EXERCISE OBJECTIVE:
Lines below that include the word "خدرات" should each be copied.

(Records excerpted from a collection)
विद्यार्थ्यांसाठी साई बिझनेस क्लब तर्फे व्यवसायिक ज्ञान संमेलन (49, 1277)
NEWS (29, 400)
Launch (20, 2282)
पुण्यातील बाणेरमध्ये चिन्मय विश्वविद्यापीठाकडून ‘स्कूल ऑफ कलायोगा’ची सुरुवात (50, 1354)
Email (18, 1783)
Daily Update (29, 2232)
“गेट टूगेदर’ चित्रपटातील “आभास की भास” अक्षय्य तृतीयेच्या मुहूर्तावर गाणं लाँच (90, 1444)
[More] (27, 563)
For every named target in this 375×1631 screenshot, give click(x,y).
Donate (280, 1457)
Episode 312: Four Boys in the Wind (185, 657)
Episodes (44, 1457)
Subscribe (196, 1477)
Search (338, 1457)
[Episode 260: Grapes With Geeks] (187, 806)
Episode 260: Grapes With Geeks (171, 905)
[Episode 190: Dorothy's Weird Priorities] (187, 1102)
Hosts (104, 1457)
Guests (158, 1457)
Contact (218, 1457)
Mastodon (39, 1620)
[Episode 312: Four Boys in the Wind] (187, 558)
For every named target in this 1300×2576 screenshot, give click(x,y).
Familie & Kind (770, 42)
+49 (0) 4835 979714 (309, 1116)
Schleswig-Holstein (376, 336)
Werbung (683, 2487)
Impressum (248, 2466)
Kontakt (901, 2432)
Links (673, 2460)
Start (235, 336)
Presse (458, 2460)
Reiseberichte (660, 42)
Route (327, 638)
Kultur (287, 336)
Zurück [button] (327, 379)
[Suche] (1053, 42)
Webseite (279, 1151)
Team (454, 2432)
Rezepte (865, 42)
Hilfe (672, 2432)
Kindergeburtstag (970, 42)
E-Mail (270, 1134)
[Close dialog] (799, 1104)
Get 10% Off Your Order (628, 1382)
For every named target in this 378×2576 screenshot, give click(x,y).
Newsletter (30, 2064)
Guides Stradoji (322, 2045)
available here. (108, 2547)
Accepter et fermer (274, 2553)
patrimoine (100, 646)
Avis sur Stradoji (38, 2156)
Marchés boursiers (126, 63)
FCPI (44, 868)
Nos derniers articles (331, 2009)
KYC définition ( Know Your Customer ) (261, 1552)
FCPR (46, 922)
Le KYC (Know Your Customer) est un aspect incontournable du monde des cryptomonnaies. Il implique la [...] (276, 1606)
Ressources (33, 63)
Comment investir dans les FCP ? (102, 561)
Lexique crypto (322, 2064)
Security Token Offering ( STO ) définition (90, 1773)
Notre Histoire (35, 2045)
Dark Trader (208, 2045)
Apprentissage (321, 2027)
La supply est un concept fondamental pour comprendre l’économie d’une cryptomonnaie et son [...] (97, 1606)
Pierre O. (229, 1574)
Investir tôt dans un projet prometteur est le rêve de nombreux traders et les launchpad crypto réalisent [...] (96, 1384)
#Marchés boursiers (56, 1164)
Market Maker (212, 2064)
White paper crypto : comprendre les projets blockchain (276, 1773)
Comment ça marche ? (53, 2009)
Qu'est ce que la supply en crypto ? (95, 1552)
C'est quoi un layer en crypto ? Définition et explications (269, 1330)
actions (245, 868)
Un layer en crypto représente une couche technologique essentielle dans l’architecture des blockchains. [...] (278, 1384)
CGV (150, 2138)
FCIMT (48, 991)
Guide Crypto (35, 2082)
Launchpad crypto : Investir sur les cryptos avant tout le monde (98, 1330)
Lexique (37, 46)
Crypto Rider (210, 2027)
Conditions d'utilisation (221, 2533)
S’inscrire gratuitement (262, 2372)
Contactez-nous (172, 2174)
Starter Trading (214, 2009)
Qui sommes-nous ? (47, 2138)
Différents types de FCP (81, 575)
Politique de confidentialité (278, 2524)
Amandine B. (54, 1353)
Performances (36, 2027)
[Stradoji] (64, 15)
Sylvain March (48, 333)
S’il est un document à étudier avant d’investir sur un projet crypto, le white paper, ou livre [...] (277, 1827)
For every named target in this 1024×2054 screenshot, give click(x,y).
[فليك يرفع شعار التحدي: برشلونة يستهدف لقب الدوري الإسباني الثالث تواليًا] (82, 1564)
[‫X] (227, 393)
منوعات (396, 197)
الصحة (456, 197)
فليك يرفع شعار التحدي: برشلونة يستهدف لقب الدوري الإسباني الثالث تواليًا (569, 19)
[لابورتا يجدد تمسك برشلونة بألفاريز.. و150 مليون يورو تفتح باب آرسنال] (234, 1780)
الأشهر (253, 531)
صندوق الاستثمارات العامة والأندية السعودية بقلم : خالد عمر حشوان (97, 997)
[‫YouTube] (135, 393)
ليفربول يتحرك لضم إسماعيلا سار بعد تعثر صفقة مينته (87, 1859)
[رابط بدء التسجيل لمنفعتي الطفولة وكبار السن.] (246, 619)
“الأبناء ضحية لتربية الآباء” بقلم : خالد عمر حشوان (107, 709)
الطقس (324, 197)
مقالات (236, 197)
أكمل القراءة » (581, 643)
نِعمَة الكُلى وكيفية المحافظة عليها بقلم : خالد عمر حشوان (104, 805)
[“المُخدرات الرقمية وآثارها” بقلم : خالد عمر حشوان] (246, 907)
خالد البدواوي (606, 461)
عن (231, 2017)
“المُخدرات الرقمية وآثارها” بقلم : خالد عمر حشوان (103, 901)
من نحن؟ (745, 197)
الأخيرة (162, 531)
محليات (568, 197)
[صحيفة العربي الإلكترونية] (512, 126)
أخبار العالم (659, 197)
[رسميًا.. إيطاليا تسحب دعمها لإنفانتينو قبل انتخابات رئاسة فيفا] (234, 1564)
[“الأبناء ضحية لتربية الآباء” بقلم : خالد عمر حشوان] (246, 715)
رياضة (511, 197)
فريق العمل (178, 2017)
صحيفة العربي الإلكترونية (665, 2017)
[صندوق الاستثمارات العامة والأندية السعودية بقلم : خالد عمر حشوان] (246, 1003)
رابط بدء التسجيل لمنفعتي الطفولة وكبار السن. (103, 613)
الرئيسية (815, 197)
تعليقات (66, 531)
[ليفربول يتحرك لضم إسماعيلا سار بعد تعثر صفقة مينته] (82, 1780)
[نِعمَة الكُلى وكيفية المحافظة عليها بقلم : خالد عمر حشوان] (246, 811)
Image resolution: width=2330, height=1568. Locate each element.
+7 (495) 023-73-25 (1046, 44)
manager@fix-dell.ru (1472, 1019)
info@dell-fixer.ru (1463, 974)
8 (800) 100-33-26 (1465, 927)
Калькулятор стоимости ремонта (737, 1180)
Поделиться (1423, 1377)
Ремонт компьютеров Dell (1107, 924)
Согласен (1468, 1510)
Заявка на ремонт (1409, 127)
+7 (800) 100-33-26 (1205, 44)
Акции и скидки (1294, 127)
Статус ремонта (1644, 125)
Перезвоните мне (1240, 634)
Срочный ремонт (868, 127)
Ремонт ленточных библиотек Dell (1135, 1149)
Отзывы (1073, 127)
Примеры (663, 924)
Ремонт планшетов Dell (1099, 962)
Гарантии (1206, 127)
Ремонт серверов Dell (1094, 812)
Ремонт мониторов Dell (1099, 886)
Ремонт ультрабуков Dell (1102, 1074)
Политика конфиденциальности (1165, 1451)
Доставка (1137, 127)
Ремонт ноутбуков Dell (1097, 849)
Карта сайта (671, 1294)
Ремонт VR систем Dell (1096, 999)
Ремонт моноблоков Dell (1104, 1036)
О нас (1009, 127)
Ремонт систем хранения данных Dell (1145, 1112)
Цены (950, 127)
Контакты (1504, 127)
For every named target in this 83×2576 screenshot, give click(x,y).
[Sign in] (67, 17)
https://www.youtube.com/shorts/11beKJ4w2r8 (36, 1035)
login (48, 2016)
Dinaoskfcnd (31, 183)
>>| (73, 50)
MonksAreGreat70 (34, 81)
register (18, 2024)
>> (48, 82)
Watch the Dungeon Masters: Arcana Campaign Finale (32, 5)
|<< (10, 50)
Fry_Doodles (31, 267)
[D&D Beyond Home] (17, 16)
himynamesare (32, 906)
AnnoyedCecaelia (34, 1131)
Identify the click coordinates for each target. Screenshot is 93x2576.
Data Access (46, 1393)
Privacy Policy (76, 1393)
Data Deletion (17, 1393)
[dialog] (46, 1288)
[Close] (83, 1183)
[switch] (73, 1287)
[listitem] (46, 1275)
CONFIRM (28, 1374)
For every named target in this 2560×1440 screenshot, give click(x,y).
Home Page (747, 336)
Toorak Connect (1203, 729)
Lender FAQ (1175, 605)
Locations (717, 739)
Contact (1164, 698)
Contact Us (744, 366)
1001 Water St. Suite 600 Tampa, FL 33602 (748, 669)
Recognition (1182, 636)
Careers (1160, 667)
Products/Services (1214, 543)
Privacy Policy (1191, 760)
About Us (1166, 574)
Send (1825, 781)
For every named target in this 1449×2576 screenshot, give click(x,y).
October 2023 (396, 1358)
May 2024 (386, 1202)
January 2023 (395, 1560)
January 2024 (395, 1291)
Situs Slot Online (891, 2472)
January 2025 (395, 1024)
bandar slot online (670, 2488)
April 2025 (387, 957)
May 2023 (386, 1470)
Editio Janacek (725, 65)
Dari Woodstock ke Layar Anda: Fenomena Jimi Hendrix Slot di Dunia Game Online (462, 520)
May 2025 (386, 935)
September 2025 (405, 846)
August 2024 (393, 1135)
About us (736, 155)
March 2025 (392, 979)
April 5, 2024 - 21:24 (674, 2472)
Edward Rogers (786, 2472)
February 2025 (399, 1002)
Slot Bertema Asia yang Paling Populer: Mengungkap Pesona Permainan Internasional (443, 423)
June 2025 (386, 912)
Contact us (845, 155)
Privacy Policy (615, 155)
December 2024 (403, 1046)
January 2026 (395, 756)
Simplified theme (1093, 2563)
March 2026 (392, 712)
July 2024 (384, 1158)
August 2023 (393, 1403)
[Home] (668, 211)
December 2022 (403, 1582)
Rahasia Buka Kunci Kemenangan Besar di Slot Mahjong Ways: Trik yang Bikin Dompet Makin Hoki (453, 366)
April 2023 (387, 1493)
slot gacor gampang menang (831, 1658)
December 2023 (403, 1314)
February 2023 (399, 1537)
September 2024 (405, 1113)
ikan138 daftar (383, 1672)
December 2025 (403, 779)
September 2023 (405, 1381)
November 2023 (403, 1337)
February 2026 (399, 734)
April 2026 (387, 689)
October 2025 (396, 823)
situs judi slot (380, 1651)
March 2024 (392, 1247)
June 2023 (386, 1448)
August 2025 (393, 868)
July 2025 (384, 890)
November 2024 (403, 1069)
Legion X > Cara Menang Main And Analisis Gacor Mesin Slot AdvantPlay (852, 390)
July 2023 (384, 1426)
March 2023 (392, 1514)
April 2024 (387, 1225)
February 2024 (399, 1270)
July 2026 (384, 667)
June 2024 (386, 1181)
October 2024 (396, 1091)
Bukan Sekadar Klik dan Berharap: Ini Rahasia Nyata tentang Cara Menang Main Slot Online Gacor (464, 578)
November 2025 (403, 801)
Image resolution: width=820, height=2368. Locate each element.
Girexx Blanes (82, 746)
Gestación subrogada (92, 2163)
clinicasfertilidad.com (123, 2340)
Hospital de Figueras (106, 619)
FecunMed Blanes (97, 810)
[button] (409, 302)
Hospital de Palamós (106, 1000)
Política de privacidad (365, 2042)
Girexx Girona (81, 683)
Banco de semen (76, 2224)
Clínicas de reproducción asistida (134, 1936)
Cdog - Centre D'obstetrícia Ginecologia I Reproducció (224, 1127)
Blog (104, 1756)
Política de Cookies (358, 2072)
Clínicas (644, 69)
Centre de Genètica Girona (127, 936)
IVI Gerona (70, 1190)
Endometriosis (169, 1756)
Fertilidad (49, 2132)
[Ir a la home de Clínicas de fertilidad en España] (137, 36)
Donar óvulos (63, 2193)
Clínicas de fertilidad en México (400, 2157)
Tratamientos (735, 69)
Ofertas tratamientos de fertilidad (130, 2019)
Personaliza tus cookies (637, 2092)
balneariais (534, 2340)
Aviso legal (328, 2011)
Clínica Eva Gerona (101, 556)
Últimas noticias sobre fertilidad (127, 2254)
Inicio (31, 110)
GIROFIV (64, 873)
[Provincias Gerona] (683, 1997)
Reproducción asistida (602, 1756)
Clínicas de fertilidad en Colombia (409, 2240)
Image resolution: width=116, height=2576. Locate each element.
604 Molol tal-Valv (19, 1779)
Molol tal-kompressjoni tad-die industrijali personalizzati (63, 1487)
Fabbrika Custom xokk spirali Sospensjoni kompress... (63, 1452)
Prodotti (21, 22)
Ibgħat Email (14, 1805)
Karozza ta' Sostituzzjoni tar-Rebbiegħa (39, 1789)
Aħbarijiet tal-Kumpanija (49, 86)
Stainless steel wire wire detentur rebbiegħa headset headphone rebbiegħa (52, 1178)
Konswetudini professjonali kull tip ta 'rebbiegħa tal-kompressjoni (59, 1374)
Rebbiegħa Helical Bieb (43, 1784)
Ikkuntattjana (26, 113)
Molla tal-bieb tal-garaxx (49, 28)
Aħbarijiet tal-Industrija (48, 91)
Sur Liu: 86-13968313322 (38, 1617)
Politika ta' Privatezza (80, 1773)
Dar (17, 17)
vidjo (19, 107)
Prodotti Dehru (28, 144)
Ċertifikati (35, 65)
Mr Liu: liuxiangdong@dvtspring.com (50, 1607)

RESULT:
[“المُخدرات الرقمية وآثارها” بقلم : خالد عمر حشوان] (246, 907)
“المُخدرات الرقمية وآثارها” بقلم : خالد عمر حشوان (103, 901)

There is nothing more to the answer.